The Removal Industry Ombudsman Scheme comprises a Board of four members, only one of whom has any connection with the removals industry.
The appointed Ombudsman, Tony Kaye, BA, MBA, MBCS, MCIArb (Full membership of the Institute of Arbitrators), operates from separate premises and is able to adjudicate in disputes on a totally fair and equitable basis.
Membership of the Scheme, for individual removal companies, is through their membership of participating trade bodies. Once a company has signed up for the Scheme, all their removal activities are eligible to go forward to the Ombudsman, should a serious dispute arise. Company documentation and sales literature can display the "Ombudsman Scheme Member" logo.
The National Guild of Removers and Storers is currently the principal member, together with the National Independent Removals Industry Inspectorate.
The types of complaint that the Ombudsman can deal with include: a breach of a Code of Practice; delays; a failure to provide the service promised; excessive charges over and above what was agreed, or allegations of unprofessional conduct.
The Ombudsman cannot deal with frivolous complaints; those complaints which are already being considered under legal procedures; complaints that are, or have been the subject of a submission to another ADR provider; matters of insurance or debt; any complaints about a non-member of the Scheme, or complaints sent past the deadlines.
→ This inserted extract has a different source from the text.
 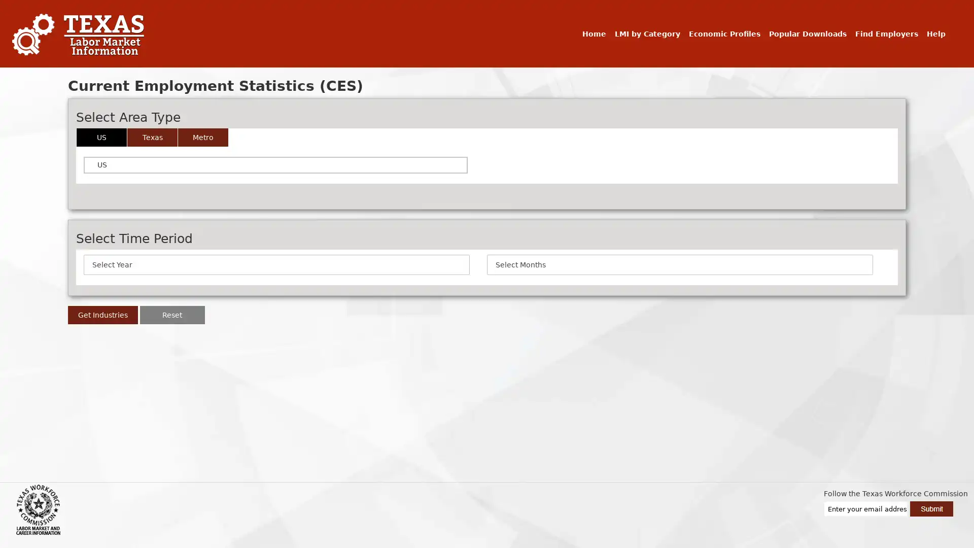 What do you see at coordinates (151, 137) in the screenshot?
I see `Texas` at bounding box center [151, 137].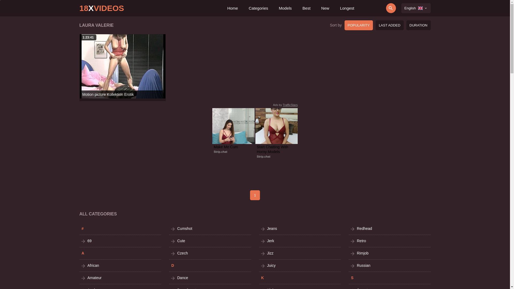 This screenshot has height=289, width=514. I want to click on 'Jeans', so click(300, 229).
If there is a problem with a removal or storage, a complaint must first be taken up with the company concerned, which will try to resolve the issue through their own internal complaints procedures which may include use of their trade body. If the customer is not satisfied, then the Ombudsman will consider the matter. He will try to gain the agreement of both parties, but if that is not successful, he may recommend an award of compensation, or decide that under the circumstances, no further action is required.
The findings of the Ombudsman are binding on the removal company, but not on the consumer. If the consumer does not accept the adjudication then his/her legal rights will not have been restricted in any way, and litigation is not barred.